### Task goal:
Below is a listing; restate from it, character for character, the lines beginning at the line holding "JEZÍRKA (48, 455)" and ending at the line holding "[Následující, strana 2] (315, 2079)", both included.

### Material for the task:

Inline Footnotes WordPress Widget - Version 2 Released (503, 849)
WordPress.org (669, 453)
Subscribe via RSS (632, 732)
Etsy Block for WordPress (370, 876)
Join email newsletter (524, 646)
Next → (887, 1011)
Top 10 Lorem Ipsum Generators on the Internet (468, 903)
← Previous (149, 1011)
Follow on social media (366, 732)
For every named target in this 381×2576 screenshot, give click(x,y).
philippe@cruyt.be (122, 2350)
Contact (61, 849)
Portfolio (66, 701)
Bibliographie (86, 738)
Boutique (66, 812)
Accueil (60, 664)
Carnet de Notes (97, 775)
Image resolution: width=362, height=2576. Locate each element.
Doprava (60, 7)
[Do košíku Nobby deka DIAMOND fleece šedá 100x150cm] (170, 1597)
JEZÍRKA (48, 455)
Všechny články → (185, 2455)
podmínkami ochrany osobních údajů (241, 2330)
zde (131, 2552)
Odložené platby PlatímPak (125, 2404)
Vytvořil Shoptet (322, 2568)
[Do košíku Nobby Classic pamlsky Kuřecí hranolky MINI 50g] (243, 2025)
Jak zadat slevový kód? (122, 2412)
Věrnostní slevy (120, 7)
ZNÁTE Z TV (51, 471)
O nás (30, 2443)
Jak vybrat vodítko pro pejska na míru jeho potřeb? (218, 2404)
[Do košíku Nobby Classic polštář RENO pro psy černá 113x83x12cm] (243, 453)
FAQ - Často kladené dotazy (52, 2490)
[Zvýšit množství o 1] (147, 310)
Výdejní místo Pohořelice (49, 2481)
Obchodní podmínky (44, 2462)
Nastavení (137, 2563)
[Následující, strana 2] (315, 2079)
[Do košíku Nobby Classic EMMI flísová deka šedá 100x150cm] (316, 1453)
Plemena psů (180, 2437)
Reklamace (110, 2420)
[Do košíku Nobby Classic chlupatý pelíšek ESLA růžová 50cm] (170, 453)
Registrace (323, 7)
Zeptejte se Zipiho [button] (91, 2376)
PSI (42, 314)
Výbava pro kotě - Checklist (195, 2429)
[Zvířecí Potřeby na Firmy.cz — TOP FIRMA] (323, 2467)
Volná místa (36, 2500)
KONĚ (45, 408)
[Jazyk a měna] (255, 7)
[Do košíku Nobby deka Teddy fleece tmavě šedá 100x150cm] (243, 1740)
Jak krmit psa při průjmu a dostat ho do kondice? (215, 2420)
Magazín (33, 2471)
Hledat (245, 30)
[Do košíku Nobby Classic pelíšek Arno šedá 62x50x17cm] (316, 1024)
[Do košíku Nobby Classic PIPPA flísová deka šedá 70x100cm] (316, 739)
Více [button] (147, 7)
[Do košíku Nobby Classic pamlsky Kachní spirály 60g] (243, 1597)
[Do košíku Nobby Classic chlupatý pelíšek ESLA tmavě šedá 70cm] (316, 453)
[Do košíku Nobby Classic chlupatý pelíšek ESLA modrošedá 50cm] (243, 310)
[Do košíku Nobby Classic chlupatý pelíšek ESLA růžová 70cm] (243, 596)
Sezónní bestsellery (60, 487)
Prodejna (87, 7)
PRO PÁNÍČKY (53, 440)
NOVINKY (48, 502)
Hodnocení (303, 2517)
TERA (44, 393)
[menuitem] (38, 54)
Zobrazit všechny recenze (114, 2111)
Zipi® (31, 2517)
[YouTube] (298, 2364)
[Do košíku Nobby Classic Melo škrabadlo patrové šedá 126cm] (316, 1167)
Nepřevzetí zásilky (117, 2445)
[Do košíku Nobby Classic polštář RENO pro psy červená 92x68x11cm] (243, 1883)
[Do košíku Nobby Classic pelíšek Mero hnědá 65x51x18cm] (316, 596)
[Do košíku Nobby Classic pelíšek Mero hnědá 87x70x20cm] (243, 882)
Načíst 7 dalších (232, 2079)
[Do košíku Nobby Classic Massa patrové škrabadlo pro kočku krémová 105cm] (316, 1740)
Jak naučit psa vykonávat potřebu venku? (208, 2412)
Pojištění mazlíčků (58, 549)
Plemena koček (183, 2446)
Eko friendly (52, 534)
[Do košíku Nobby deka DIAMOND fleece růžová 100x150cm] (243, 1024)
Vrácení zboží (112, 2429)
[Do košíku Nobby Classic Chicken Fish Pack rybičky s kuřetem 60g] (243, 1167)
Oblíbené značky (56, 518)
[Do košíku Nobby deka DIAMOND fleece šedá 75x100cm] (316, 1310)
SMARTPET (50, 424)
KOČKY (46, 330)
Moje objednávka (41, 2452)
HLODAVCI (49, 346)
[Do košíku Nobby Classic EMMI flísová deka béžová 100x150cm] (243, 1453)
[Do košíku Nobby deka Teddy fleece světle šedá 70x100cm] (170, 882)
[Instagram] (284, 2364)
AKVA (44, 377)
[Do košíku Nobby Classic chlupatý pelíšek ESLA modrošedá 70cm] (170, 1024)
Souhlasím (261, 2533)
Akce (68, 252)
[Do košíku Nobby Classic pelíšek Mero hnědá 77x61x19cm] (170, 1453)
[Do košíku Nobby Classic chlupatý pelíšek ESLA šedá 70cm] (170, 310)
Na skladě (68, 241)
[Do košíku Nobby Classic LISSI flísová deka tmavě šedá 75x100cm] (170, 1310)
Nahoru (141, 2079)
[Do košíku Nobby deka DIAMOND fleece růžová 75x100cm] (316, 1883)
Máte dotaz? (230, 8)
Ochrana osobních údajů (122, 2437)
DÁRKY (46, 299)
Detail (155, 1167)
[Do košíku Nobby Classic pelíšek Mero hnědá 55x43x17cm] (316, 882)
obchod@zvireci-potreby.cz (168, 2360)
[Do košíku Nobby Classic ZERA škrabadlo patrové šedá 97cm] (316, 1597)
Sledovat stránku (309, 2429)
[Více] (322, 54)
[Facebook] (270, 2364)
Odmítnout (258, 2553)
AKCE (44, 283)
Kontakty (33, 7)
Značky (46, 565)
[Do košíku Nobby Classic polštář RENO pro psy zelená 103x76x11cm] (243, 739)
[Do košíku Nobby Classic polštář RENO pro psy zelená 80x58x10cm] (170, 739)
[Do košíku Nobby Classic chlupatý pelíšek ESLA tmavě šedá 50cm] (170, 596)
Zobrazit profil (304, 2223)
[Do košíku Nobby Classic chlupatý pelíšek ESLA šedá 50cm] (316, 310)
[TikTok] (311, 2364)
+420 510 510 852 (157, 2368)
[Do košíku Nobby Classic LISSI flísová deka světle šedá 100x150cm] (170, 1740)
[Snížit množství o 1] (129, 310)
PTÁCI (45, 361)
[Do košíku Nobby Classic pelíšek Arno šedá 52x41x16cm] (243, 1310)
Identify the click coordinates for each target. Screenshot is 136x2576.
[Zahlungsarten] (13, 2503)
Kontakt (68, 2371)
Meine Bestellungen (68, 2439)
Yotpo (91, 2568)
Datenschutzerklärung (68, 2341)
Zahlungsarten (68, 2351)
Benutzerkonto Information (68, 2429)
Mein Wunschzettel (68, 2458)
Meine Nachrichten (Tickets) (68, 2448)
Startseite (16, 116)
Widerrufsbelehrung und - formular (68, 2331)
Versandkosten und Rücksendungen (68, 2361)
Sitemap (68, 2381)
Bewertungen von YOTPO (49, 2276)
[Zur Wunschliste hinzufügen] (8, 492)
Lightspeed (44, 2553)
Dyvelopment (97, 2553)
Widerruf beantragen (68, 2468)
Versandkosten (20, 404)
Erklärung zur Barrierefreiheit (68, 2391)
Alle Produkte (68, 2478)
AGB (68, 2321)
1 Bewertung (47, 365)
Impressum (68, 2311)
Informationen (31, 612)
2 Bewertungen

### Problem solution:
JEZÍRKA (48, 455)
Všechny články → (185, 2455)
podmínkami ochrany osobních údajů (241, 2330)
zde (131, 2552)
Odložené platby PlatímPak (125, 2404)
Vytvořil Shoptet (322, 2568)
[Do košíku Nobby Classic pamlsky Kuřecí hranolky MINI 50g] (243, 2025)
Jak zadat slevový kód? (122, 2412)
Věrnostní slevy (120, 7)
ZNÁTE Z TV (51, 471)
O nás (30, 2443)
Jak vybrat vodítko pro pejska na míru jeho potřeb? (218, 2404)
[Do košíku Nobby Classic polštář RENO pro psy černá 113x83x12cm] (243, 453)
FAQ - Často kladené dotazy (52, 2490)
[Zvýšit množství o 1] (147, 310)
Výdejní místo Pohořelice (49, 2481)
Obchodní podmínky (44, 2462)
Nastavení (137, 2563)
[Následující, strana 2] (315, 2079)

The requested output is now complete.